Unemployed Irish men with HIV slower to get Covid-19 vaccine, study shows

Unemployed Irish men who have HIV are slow to get the Covid-19 vaccine, a study shows.

Factors that have impacted the vaccine uptake are social media and low education levels.

Forty medical records of patients attending the HIV outpatient clinic in Beaumont Hospital in April 2021 were analysed, along with information on demographics, ethnicity, occupation, and previous Covid-19 infection history.

Twenty patients, or 53%, were men and 19, or 47%, were female. Twenty (50%) identified as black African, 18 (45%) as caucasian, and two (5%) as other. The age range was between 28 and 62 years, with the average 42.
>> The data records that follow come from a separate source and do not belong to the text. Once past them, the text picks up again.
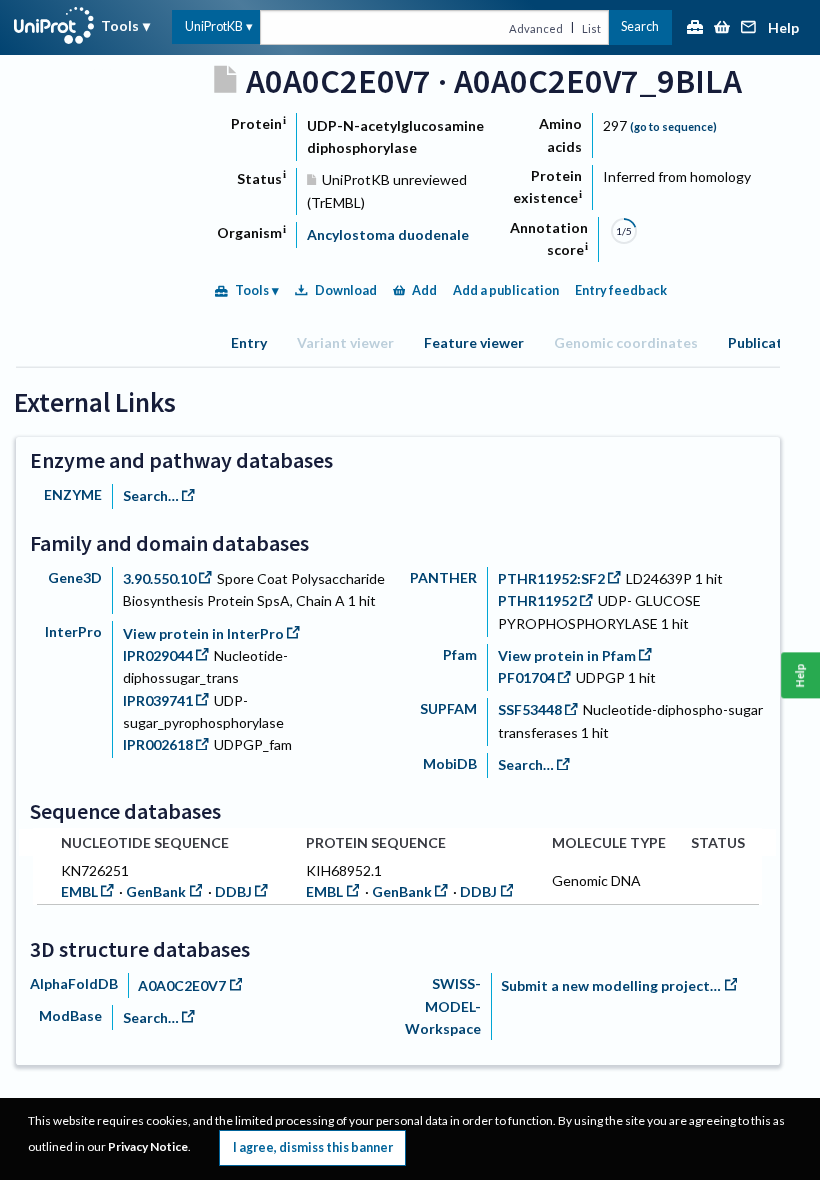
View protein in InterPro (203, 633)
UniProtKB (214, 26)
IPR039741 (158, 700)
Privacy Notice (148, 1146)
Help (783, 28)
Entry (249, 342)
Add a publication (506, 290)
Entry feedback (621, 290)
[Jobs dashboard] (695, 28)
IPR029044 (158, 655)
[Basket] (722, 28)
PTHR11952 (537, 600)
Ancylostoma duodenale (388, 234)
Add (424, 290)
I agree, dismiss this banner (313, 1147)
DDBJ (233, 891)
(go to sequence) (673, 126)
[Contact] (749, 28)
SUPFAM (448, 708)
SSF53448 (530, 709)
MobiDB (450, 763)
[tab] (249, 342)
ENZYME (73, 494)
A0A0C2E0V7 (182, 985)
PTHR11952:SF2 (551, 578)
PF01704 (526, 677)
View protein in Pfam (567, 655)
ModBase (70, 1015)
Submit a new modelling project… (611, 985)
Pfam (460, 654)
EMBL (79, 891)
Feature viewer (474, 342)
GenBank (156, 891)
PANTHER (443, 577)
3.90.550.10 (159, 578)
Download (346, 290)
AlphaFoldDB (74, 983)
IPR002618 (158, 744)
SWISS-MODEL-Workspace (443, 1006)
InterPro (73, 631)
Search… (151, 495)
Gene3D (75, 577)
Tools (120, 25)
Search (640, 26)
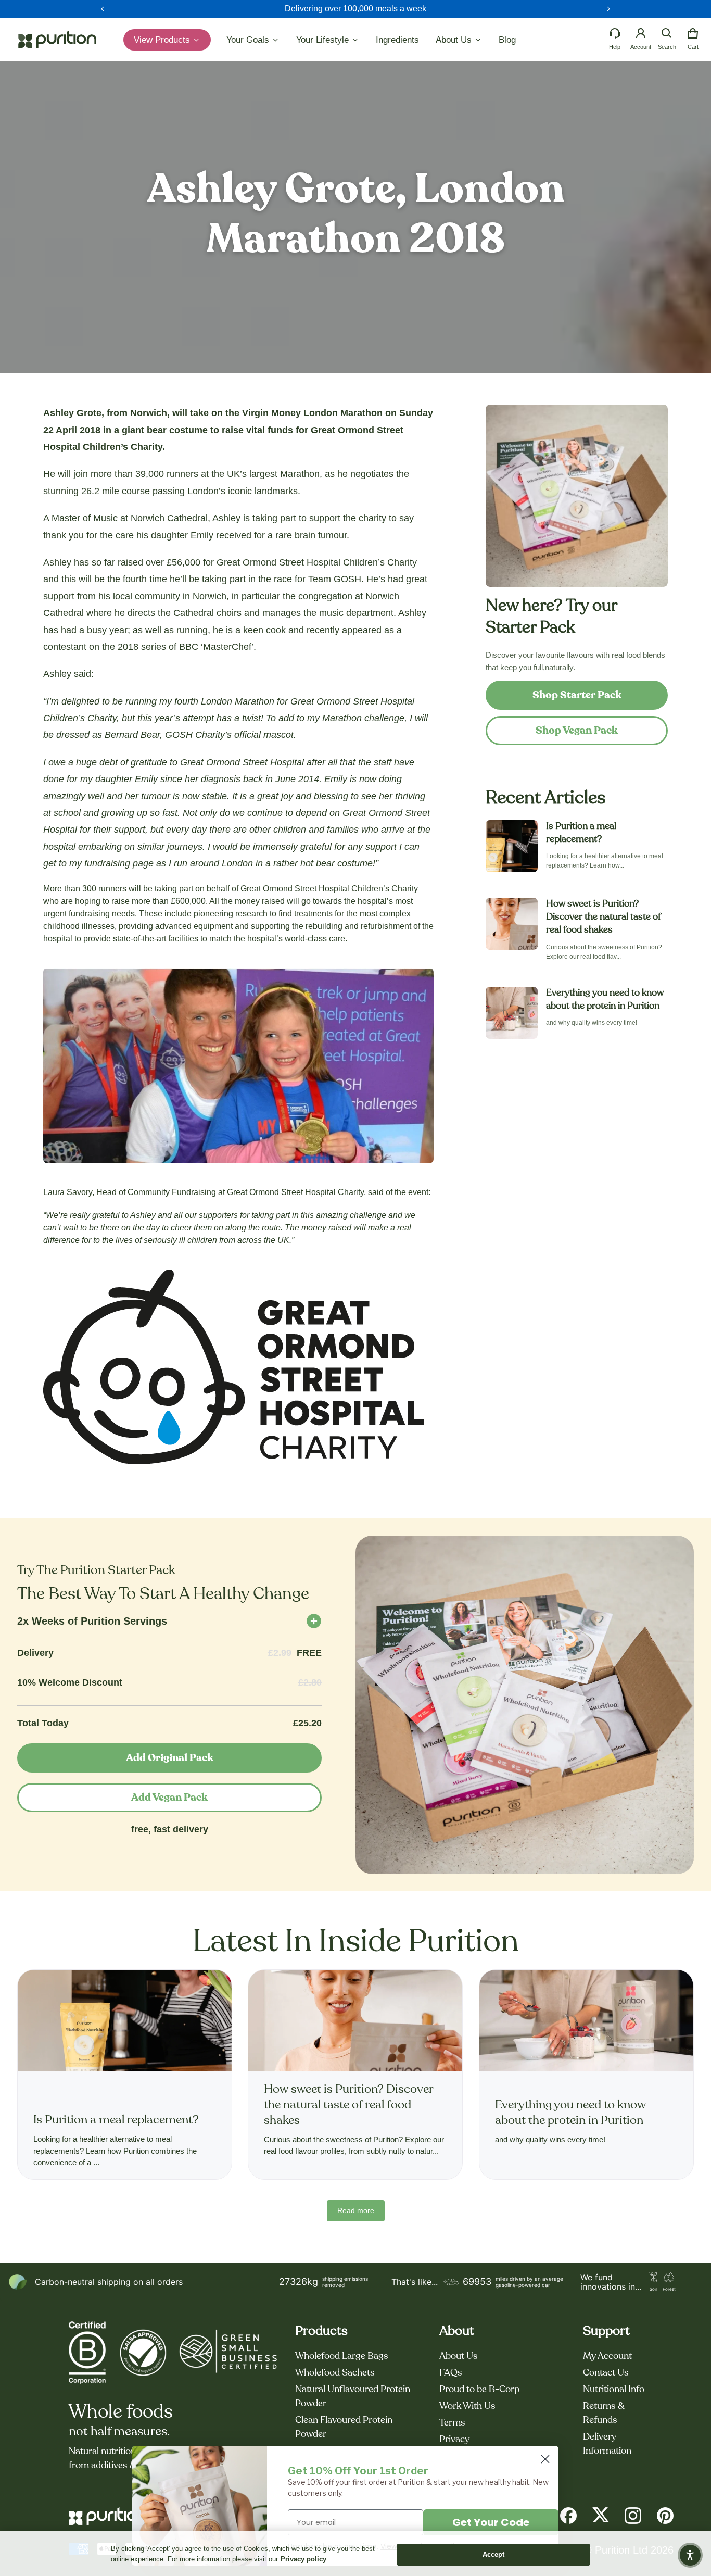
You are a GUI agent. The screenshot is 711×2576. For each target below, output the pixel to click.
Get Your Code (490, 2522)
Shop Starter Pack (576, 695)
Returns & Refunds (603, 2413)
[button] (666, 33)
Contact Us (606, 2373)
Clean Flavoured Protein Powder (343, 2427)
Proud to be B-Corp (479, 2389)
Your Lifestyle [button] (323, 40)
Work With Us (467, 2406)
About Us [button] (455, 40)
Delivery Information (607, 2444)
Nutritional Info (613, 2389)
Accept (494, 2554)
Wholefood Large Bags (341, 2356)
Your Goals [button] (249, 40)
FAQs (450, 2373)
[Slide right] (608, 9)
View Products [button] (163, 40)
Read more (355, 2210)
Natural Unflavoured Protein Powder (352, 2396)
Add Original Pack (169, 1758)
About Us (458, 2356)
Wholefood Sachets (335, 2373)
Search (667, 47)
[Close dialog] (545, 2459)
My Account (607, 2356)
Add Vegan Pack (169, 1797)
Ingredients (397, 40)
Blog (507, 40)
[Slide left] (102, 9)
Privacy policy (303, 2559)
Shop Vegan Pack (577, 730)
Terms (452, 2423)
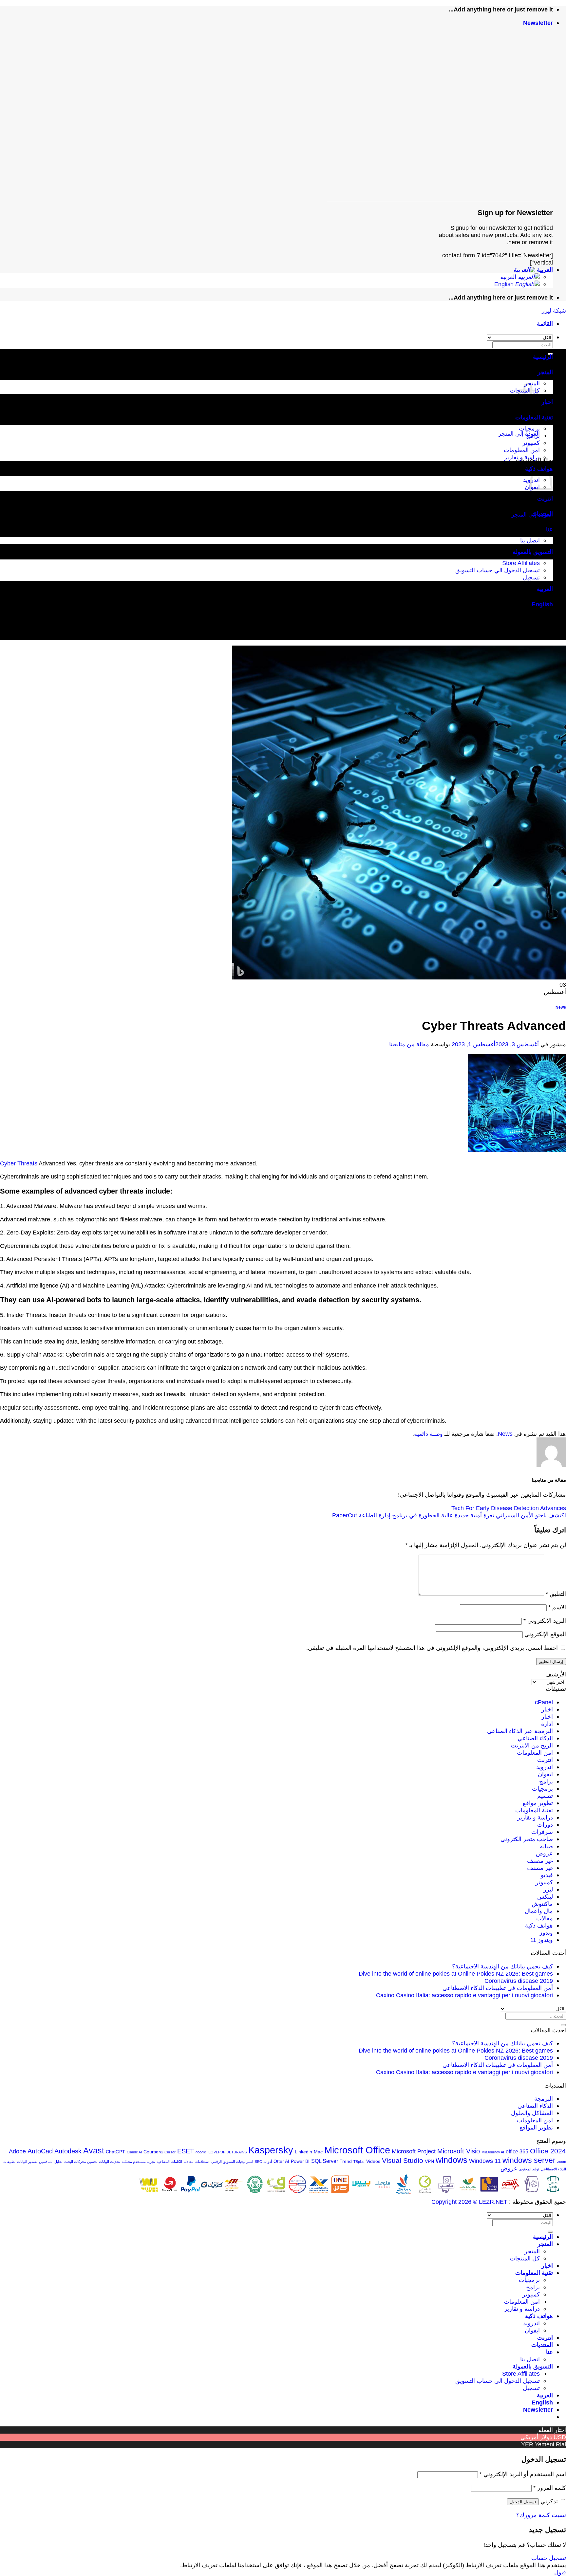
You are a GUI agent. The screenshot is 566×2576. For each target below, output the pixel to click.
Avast (93, 2150)
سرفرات (542, 1831)
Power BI (300, 2161)
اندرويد (544, 1766)
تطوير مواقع (538, 1803)
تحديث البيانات (109, 2162)
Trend (346, 2161)
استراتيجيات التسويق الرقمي (232, 2162)
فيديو (547, 1875)
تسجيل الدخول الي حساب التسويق (497, 570)
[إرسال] (563, 2025)
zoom (561, 2162)
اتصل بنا (530, 540)
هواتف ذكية (539, 1925)
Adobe (17, 2151)
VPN (429, 2161)
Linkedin (303, 2151)
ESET (185, 2151)
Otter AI (281, 2161)
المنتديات (542, 513)
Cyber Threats (18, 1163)
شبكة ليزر (554, 310)
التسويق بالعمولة (533, 551)
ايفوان (545, 1774)
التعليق (556, 1593)
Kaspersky (270, 2150)
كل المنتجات (525, 2258)
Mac (318, 2151)
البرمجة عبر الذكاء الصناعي (520, 1730)
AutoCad (40, 2151)
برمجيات (529, 428)
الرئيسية (543, 356)
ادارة (547, 1723)
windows (451, 2160)
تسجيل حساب (548, 2557)
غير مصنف (540, 1860)
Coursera (153, 2151)
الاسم (557, 1607)
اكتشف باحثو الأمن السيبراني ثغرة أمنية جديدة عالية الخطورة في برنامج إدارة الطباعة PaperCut (449, 1515)
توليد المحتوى (529, 2169)
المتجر (545, 372)
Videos (373, 2161)
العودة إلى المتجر (519, 433)
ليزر (548, 1889)
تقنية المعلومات (534, 417)
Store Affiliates (521, 562)
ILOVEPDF (216, 2152)
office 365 (517, 2151)
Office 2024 (548, 2151)
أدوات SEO (263, 2162)
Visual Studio (402, 2160)
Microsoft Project (414, 2151)
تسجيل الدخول (523, 2501)
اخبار (547, 401)
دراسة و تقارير (522, 457)
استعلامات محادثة (197, 2162)
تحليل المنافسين (51, 2162)
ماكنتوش (542, 1903)
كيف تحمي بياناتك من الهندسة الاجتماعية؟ (502, 1966)
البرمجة (543, 2098)
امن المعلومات (522, 450)
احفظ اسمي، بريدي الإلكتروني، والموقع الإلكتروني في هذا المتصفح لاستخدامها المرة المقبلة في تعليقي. (432, 1647)
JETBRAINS (237, 2152)
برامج (533, 435)
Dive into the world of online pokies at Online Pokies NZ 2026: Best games (456, 1973)
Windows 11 (485, 2160)
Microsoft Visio (458, 2151)
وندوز (546, 1932)
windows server (529, 2160)
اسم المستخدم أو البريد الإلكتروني (523, 2474)
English (504, 284)
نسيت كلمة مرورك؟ (541, 2515)
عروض (544, 1853)
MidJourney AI (492, 2152)
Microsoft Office (357, 2150)
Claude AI (134, 2152)
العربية (544, 269)
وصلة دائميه (428, 1433)
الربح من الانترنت (532, 1745)
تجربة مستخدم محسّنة (138, 2162)
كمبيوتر (531, 442)
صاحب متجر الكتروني (526, 1839)
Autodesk (68, 2151)
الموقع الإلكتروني (545, 1634)
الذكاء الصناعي (535, 1738)
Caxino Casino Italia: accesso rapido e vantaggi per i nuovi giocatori (464, 1995)
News (561, 1007)
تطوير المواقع (536, 2127)
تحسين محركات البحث (80, 2162)
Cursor (170, 2152)
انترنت (545, 498)
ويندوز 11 (541, 1939)
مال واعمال (539, 1911)
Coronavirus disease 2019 (518, 1980)
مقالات (544, 1918)
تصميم (545, 1795)
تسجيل (531, 577)
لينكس (545, 1896)
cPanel (544, 1702)
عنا (549, 529)
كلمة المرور (549, 2487)
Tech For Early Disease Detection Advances (508, 1508)
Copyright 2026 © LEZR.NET (469, 2201)
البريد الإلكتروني (544, 1620)
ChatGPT (115, 2151)
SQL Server (324, 2161)
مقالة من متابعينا (409, 1044)
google (201, 2152)
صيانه (546, 1846)
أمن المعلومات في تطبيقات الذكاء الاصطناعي (498, 1987)
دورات (545, 1824)
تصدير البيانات (27, 2162)
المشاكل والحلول (532, 2113)
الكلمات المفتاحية (169, 2162)
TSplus (359, 2162)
Sixteen (40%) of patients reported being unemployed, with 24, or 60%, employed.

Twenty-eight, or 70%, of patients were willing to receive, or had received, their first dose of Covid-19 vaccine. Twelve, or 30%, said they had declined, or would decline, a vaccination when it was offered. Of those, seven, or 58%, had previously declined other vaccinations and nine, or 75%, were unemployed. Seven, or 58%, of patients were Irish and five, or 42%, were black African.

Co-author Dr Rhea O’Regan, from the Department of Infectious Diseases, Beaumont Hospital, said the review demonstrated that vaccine hesitancy is a concern and needs specific attention.

“Of those that were unwilling to take an available vaccine, the majority were unemployed, Irish, and male. Factors which may impact vaccine hesitancy in these groups include low education level and the influence of social media.

“Increased focus on patient education and alleviating concerns should be prioritised at outpatient clinic settings in order to overcome this barrier to maintaining high vaccination uptake among vulnerable population groups.” Vaccine hesitancy of those living with HIV was also down to other chronic underlying conditions.